Reproduce every line of the following material verbatim, omitting the pictures from your answer.

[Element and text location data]
§ §
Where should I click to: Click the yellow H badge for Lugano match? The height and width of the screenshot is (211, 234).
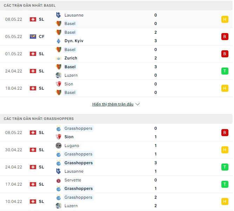(225, 150)
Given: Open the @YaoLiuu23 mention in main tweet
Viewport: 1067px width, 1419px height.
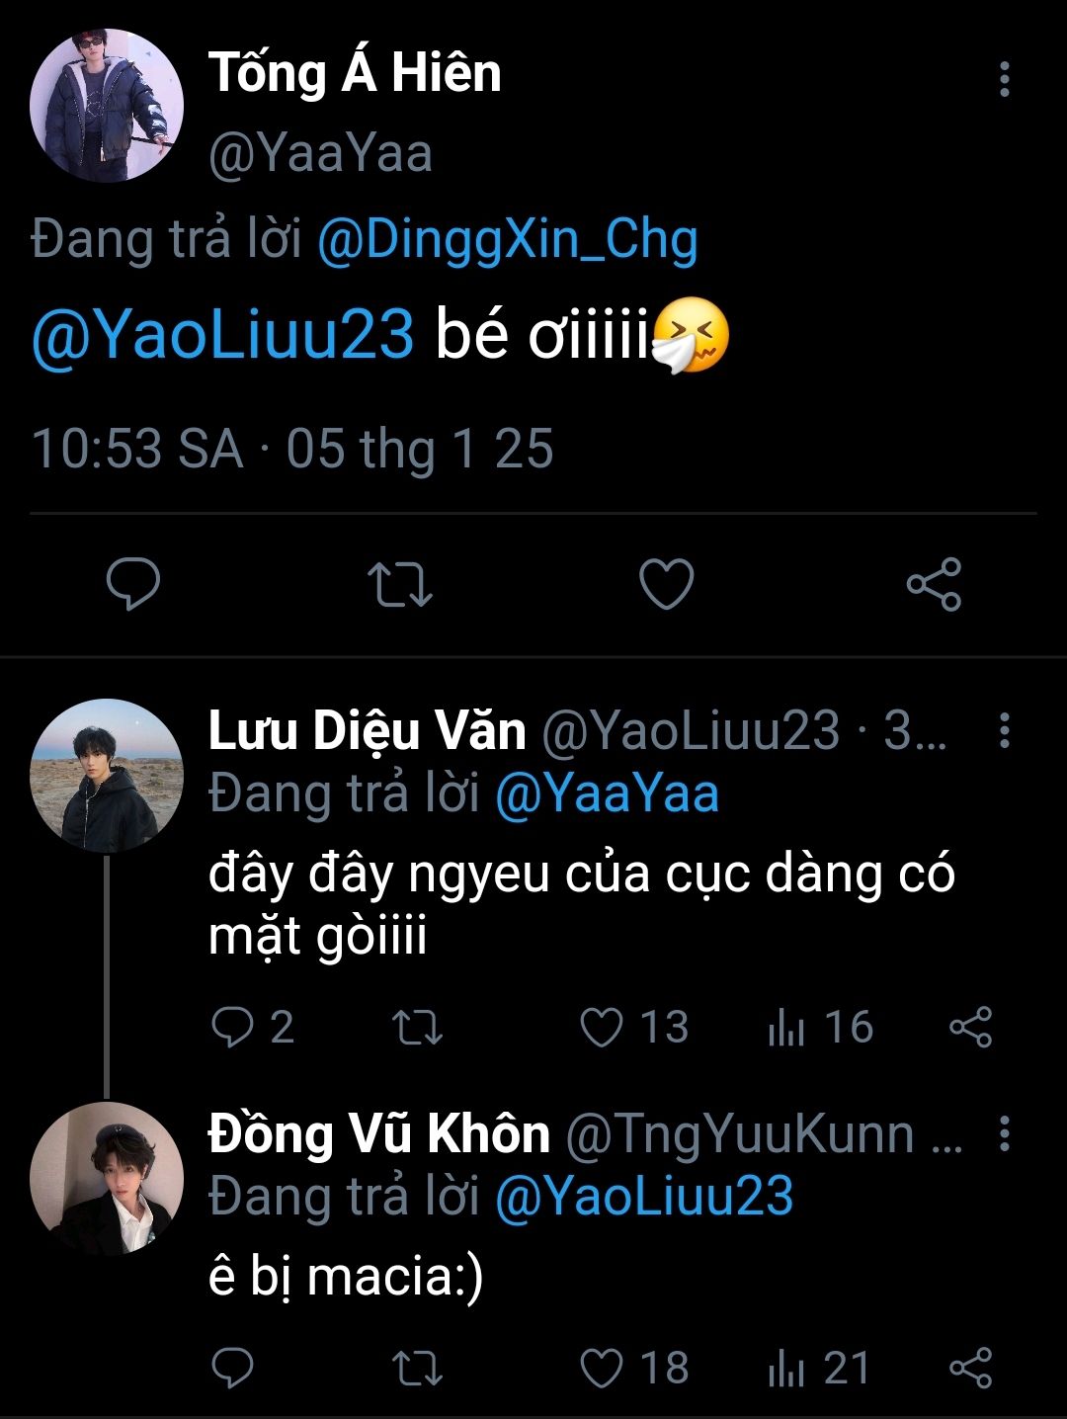Looking at the screenshot, I should (x=222, y=336).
§ §
(The completed task):
Where should I click to: Click the yellow H badge for Lugano match? The height and width of the screenshot is (211, 234).
(225, 150)
Given: Open the @YaoLiuu23 mention in main tweet
Viewport: 1067px width, 1419px height.
Looking at the screenshot, I should (x=222, y=336).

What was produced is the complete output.